ACTIONS À MENER:
1. D'après le texte sur les vacances des Français, quel était en 2004 le taux de départ en vacances des moins de vingt ans ?
2. Citez le texte sur les vacances des Français de « Le fossé continue » à « ajoute Jean-Didier Urbain. ».

TEXTE FOURNI:
────────────────────────────────────────

Selon l’INSEE, les moins de vingt ans demeurent les plus nombreux à partir en vacances, avec un taux de départ de 72,4 % en 2004, bien que le nombre de jours passés en vacances soit proche de la moyenne (25,7 contre 26 pour l’ensemble des Français). Les retraités âgés de soixante-cinq ans et plus se sont pour leur part évadés environ 37 jours au cours de la même année. Un phénomène qui devrait s’accentuer dans le futur. Comme l’ensemble de la population, ces « papy boomers » ne favorisent pas automatiquement les mois estivaux : « Malgré les changements observés, les vacances sont toujours associées à juillet et août. Pour les Français pourtant, le fractionnement est désormais une habitude », rappelle Jean-Didier Urbain.

Pas pour tous les Français néanmoins. Environ 20 millions d’habitants restent ainsi chez eux. Parfois par choix : « Il y a encore une dizaine d’années, on estimait que ces "non-partants" étaient tous privés de vacances pour des raisons économiques ou professionnelles (par exemple les agriculteurs). En réalité, d’autres critères existent. Des causes « positives » apparaissent : chez les retraités notamment, certains ont envie d’enracinement et non de départ ; les personnes voyageant pour leur travail sont aussi enclines à rester chez elles. Cependant, la majeure partie, environ les deux tiers, ne part pas parce qu’elle n’en a pas les moyens financiers », affirme Jean-Didier Urbain.

Le fossé continue de se creuser

Les plus défavorisés sont évidemment les principaux touchés. Selon une étude de conseil en marketing Acxiom datée du mois dernier, 42 % des foyers privés de vacances ont en effet un revenu mensuel net inférieur à 1 200 euros. 50,3 % sont seuls, et 18,9 % n’ont aucun diplôme. 72,4 % d’entre eux ne partent même pas en week-end. « Il y a en plus une véritable disparité géographique, avec des poches régionales, voire locales, par exemple en Île-de-France. On part ainsi bien moins souvent quand on habite Saint-Denis que quand on réside à Neuilly », ajoute Jean-Didier Urbain.

────────────────────────────────────────

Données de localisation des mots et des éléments
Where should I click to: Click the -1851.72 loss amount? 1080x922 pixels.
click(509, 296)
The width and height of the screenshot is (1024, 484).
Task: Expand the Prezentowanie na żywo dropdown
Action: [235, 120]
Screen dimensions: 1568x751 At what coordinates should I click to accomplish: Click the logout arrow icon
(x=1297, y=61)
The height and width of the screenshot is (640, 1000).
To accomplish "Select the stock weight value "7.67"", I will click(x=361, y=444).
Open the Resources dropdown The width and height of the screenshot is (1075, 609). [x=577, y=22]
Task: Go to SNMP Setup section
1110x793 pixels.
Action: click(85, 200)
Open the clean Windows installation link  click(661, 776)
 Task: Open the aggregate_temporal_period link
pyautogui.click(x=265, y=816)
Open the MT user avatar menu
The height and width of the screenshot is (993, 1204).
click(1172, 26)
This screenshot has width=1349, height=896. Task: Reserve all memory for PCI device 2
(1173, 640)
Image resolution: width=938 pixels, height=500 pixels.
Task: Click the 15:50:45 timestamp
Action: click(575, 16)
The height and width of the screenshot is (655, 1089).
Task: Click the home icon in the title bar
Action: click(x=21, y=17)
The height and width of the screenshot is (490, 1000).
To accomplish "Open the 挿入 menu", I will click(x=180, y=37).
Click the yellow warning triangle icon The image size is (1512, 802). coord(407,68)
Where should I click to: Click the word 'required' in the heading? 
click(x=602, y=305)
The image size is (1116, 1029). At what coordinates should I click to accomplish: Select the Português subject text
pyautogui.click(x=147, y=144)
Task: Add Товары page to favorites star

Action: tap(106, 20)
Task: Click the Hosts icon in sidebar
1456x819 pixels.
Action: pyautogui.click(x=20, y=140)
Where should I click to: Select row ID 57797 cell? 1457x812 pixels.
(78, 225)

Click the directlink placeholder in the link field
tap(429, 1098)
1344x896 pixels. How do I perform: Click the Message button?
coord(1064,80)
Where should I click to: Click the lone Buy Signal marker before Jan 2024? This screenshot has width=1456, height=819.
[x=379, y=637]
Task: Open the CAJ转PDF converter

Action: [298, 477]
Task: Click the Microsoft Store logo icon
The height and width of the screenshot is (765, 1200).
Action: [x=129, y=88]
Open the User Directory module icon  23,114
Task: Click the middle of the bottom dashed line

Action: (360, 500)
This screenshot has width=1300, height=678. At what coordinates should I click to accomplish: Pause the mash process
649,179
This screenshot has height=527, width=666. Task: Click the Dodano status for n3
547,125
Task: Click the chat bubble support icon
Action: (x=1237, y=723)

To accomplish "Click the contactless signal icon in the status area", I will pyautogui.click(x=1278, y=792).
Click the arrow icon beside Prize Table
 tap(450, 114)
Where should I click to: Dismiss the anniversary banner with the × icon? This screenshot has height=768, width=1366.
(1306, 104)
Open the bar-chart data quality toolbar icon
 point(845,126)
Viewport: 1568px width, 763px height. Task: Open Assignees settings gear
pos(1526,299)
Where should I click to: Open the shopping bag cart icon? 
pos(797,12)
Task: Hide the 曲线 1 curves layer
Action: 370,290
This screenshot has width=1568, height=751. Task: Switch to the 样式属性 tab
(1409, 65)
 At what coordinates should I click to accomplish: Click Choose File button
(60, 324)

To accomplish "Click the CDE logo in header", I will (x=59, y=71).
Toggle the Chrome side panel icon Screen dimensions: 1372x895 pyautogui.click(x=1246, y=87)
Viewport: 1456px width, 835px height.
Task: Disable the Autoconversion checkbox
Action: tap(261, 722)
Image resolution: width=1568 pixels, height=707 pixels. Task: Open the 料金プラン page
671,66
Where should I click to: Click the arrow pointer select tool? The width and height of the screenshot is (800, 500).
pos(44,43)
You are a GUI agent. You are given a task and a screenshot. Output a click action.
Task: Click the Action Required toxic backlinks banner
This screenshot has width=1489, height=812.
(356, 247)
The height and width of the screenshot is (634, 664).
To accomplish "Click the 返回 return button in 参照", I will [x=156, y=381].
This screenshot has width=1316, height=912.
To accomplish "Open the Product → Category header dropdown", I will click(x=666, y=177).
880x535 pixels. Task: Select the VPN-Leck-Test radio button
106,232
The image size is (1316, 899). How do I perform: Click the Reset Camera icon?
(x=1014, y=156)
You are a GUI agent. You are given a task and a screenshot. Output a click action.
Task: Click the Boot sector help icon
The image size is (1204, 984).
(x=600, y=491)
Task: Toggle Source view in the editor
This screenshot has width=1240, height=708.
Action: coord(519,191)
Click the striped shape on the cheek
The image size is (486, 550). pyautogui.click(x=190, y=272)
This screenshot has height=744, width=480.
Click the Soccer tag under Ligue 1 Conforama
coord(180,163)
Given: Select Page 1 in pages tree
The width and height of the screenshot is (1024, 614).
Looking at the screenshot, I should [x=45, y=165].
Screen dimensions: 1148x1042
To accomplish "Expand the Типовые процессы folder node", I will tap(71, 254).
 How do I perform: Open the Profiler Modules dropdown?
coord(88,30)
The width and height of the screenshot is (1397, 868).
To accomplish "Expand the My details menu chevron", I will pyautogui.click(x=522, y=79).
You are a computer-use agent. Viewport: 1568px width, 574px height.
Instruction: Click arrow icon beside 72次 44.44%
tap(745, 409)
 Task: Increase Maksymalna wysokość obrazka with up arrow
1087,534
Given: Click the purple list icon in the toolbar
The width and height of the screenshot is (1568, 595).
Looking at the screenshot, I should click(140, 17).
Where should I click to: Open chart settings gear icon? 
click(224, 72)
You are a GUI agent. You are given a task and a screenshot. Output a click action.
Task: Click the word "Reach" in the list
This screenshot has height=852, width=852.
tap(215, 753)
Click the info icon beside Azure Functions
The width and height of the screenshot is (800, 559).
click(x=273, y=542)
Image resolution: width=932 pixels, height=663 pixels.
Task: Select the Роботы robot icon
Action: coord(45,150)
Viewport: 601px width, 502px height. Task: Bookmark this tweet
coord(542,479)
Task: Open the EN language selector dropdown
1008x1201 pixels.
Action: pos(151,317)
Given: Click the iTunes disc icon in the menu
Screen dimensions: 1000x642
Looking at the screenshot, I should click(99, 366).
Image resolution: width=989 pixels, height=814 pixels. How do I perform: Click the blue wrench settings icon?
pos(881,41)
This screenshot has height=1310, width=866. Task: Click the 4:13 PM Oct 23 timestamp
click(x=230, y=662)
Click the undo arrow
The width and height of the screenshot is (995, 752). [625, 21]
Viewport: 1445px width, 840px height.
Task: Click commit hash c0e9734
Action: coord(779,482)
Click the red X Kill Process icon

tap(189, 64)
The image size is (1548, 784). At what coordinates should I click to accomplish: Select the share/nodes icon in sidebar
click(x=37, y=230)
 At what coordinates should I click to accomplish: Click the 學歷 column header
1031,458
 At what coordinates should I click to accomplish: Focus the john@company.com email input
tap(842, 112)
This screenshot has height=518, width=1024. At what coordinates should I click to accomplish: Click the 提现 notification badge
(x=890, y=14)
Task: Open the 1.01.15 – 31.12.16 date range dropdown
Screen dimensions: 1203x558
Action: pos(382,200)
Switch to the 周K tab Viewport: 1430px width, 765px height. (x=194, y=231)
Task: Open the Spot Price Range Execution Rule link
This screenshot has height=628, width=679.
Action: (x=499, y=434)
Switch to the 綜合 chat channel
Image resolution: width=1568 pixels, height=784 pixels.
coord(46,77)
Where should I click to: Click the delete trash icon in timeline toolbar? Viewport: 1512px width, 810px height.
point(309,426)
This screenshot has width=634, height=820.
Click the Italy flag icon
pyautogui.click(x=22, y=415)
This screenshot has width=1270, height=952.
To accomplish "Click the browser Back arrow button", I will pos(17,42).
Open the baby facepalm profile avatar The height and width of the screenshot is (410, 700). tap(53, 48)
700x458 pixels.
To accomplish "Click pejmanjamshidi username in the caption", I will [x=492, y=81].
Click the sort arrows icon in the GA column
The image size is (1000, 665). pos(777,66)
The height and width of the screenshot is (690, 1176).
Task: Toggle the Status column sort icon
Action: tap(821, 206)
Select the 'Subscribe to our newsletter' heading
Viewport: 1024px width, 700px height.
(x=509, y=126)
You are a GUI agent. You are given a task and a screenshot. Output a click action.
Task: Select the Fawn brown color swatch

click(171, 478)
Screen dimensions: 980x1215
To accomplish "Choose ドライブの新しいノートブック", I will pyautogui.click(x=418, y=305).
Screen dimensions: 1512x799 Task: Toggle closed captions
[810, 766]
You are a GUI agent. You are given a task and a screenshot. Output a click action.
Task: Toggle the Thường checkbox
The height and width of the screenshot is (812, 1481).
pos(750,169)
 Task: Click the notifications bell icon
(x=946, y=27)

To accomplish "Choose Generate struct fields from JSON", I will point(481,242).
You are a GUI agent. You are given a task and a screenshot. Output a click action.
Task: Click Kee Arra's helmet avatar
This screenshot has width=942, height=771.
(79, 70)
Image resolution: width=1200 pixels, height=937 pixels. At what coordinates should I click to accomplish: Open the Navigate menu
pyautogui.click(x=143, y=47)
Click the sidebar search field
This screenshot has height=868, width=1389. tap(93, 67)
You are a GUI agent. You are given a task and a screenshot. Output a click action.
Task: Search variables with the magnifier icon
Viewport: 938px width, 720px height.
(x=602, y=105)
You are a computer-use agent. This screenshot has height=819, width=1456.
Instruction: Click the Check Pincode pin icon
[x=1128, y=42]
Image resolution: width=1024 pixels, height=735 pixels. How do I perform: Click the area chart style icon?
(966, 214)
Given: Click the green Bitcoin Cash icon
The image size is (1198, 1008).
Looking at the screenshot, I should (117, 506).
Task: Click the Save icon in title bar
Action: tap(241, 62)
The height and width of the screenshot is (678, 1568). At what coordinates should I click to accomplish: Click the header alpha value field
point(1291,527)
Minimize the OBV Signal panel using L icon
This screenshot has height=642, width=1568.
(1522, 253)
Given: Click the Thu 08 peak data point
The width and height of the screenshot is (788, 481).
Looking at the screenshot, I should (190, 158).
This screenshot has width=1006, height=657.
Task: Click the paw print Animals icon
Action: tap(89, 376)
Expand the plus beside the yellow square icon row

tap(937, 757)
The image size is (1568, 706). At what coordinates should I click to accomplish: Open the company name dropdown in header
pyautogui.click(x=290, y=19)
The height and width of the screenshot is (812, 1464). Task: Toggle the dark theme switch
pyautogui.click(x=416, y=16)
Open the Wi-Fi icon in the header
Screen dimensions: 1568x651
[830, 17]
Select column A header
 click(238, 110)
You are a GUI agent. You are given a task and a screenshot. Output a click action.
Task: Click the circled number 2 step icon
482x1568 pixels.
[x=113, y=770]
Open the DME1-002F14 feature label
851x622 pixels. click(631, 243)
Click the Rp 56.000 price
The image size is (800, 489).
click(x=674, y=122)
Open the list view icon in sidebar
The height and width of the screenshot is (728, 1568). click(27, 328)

────────────────────────────────────────

RÉPONSES:
1. 72,4 %.

2.
Le fossé continue de se creuser

Les plus défavorisés sont évidemment les principaux touchés. Selon une étude de conseil en marketing Acxiom datée du mois dernier, 42 % des foyers privés de vacances ont en effet un revenu mensuel net inférieur à 1 200 euros. 50,3 % sont seuls, et 18,9 % n’ont aucun diplôme. 72,4 % d’entre eux ne partent même pas en week-end. « Il y a en plus une véritable disparité géographique, avec des poches régionales, voire locales, par exemple en Île-de-France. On part ainsi bien moins souvent quand on habite Saint-Denis que quand on réside à Neuilly », ajoute Jean-Didier Urbain.